被童尘一说,石予娴脸都黑了,她瞪了旁边经纪人一眼,她的经纪人忙站出来为自家艺人说话:“这话说的,不是代言人就不能穿了?你是摄影师,不是八卦记者,做好自己的工作就行了。”

“我也想啊,定的9点对吗?现在差十分钟十点,十点之后再不能开拍,我就要先走了。对了,你们走之前跟我的助理结一下我的误工费。”

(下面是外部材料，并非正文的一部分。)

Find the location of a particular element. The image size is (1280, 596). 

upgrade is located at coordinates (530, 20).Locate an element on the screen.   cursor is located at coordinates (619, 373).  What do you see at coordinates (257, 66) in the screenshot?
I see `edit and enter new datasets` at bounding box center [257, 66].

童尘说完转身就走了,走了两步回头看见还愣在原地的安琪,叫她:“愣着干嘛,走啊。”

屋里的石予娴彻底跳脚,大声叫骂着“这是谁啊?”,她的经纪人在旁边耳语了几句,哪知她更是大声,甚至从化妆间追出来,在走廊里冲着童尘的背影喊道:“什么玩意儿,恶心的同性恋,圈里把你吹的什么似的,还不是跟个变性人一样,不男不女的!”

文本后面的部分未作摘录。